• _WHAT TO WORK ON_:
From the line that contains "The image size is (864, 504)." to the last line of the data, every line is to be transcribed exactly; no other line is to be included.

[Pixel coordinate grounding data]
========================================================================

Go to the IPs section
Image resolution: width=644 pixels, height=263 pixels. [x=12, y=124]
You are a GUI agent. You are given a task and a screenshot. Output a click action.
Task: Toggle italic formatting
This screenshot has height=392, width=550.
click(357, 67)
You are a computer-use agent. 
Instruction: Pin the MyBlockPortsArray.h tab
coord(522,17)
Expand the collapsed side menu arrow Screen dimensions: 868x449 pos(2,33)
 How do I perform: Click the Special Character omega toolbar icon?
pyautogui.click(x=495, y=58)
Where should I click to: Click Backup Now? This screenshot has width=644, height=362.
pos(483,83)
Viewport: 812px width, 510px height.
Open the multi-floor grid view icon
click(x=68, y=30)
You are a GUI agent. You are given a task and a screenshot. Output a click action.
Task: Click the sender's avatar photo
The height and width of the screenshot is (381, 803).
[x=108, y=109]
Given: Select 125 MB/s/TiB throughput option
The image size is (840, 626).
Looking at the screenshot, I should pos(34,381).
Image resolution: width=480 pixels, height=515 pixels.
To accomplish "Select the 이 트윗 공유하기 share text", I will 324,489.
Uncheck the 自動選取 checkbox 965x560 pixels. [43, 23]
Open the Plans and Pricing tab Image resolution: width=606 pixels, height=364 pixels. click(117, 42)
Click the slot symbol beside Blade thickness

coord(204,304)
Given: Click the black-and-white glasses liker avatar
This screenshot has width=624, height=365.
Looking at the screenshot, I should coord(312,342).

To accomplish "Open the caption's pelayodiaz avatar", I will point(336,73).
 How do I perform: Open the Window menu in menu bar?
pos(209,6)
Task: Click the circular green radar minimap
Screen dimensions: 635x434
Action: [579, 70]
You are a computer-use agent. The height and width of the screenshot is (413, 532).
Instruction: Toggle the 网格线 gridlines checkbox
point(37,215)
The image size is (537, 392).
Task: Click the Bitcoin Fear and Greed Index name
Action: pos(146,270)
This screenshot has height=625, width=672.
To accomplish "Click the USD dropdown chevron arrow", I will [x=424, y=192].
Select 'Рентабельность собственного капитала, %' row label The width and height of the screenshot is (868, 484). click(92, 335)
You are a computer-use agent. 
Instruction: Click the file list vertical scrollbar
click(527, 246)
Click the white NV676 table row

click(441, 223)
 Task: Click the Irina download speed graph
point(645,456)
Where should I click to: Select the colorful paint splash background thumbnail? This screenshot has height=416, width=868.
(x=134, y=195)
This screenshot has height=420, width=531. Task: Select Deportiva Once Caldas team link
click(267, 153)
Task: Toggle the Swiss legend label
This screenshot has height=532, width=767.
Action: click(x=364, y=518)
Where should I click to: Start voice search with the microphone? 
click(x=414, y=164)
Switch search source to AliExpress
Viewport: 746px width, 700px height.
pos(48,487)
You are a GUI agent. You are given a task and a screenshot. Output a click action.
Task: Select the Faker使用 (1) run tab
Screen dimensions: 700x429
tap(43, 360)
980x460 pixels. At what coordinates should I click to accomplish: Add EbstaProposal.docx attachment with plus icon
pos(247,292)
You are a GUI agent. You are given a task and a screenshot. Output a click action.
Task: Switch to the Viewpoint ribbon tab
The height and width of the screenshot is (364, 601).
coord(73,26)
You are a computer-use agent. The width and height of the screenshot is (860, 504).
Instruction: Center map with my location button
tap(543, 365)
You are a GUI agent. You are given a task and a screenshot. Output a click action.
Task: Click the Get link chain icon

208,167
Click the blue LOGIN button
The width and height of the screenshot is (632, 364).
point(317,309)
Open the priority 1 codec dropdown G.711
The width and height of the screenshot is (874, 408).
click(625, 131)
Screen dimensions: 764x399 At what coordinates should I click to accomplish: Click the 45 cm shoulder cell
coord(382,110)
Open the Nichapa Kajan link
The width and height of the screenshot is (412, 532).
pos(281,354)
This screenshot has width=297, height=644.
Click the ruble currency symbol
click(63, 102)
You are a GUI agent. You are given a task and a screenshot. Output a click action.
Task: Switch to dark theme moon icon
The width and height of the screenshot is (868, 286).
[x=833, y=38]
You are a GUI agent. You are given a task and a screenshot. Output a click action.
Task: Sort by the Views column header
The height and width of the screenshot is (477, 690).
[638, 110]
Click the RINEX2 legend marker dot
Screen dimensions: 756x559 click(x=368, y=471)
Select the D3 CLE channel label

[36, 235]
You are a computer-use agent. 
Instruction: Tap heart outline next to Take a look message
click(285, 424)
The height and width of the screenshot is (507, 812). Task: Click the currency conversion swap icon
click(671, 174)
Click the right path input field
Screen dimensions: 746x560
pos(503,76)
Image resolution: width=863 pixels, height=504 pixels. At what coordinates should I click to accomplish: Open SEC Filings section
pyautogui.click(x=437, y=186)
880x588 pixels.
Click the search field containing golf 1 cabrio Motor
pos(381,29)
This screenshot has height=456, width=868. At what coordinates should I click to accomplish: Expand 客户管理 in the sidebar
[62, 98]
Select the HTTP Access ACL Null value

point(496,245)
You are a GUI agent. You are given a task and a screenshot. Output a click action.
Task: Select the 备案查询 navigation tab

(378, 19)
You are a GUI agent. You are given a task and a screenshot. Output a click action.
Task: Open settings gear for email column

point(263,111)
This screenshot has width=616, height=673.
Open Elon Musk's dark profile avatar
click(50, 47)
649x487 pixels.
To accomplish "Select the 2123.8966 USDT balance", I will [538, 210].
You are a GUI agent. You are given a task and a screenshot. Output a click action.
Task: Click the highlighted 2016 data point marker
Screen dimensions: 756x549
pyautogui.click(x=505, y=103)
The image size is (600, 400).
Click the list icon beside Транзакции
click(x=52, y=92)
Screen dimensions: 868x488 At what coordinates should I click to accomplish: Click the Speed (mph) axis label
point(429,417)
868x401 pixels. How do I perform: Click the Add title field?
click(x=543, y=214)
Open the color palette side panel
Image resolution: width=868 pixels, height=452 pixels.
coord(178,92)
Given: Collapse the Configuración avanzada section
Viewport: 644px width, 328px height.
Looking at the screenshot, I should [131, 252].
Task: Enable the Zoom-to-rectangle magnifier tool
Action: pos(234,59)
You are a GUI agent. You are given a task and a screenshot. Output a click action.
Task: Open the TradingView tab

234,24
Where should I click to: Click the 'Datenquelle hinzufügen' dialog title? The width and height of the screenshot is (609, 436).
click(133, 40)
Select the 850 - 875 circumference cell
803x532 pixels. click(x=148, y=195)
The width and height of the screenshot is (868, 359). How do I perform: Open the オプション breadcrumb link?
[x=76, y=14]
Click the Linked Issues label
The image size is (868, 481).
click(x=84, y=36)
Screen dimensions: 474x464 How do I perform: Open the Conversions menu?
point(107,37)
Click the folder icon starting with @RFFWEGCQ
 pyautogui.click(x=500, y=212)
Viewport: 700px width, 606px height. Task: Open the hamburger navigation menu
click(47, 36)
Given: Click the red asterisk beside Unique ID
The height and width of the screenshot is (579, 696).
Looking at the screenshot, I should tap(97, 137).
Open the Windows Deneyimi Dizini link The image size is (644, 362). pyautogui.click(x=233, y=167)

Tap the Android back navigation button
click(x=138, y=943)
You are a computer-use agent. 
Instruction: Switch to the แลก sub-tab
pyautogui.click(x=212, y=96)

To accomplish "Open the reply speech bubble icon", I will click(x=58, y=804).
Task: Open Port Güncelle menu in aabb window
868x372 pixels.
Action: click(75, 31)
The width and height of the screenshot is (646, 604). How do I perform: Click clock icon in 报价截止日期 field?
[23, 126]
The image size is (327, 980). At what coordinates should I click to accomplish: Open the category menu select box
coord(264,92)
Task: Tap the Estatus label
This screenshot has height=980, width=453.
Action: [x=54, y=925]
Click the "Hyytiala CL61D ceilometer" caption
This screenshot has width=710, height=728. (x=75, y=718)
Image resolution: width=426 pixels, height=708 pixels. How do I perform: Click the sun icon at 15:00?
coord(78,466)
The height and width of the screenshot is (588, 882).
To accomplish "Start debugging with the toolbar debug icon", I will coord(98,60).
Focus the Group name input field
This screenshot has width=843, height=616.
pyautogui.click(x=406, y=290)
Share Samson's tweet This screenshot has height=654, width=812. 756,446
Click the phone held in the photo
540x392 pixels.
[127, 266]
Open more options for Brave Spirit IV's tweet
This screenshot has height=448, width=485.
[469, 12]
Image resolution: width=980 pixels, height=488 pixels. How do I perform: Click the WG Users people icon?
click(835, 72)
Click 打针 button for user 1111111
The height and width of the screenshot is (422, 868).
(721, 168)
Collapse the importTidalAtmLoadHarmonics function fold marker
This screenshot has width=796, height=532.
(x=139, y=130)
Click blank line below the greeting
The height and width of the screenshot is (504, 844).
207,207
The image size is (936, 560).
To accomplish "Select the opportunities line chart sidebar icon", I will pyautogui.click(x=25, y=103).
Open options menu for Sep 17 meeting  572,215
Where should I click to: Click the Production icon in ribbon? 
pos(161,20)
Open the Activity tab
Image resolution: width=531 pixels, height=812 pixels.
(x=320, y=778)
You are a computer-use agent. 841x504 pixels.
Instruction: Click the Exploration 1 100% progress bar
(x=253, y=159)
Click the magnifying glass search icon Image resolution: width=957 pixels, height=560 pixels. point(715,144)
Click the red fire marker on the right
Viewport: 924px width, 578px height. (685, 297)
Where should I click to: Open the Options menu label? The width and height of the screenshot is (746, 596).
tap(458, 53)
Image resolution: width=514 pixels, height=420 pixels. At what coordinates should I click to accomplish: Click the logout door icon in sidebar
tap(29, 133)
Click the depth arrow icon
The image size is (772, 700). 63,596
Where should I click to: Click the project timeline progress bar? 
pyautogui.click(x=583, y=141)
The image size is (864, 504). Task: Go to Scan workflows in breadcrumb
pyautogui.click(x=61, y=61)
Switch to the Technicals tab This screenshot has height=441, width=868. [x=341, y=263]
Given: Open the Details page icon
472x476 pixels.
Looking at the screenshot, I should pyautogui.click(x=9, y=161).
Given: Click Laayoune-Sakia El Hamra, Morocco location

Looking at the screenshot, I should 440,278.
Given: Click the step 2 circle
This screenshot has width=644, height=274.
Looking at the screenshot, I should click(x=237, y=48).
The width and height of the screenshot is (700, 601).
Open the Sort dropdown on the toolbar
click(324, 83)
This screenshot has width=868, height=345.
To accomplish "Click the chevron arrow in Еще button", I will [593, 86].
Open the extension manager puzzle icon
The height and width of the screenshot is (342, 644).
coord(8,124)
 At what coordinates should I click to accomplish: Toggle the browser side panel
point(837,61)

========================================================================

• _ANSWER TO THE EXERCISE_:
The image size is (864, 504). Task: Go to Scan workflows in breadcrumb
pyautogui.click(x=61, y=61)
Switch to the Technicals tab This screenshot has height=441, width=868. [x=341, y=263]
Given: Open the Details page icon
472x476 pixels.
Looking at the screenshot, I should pyautogui.click(x=9, y=161).
Given: Click Laayoune-Sakia El Hamra, Morocco location

Looking at the screenshot, I should 440,278.
Given: Click the step 2 circle
This screenshot has width=644, height=274.
Looking at the screenshot, I should click(x=237, y=48).
The width and height of the screenshot is (700, 601).
Open the Sort dropdown on the toolbar
click(324, 83)
This screenshot has width=868, height=345.
To accomplish "Click the chevron arrow in Еще button", I will [593, 86].
Open the extension manager puzzle icon
The height and width of the screenshot is (342, 644).
coord(8,124)
 At what coordinates should I click to accomplish: Toggle the browser side panel
point(837,61)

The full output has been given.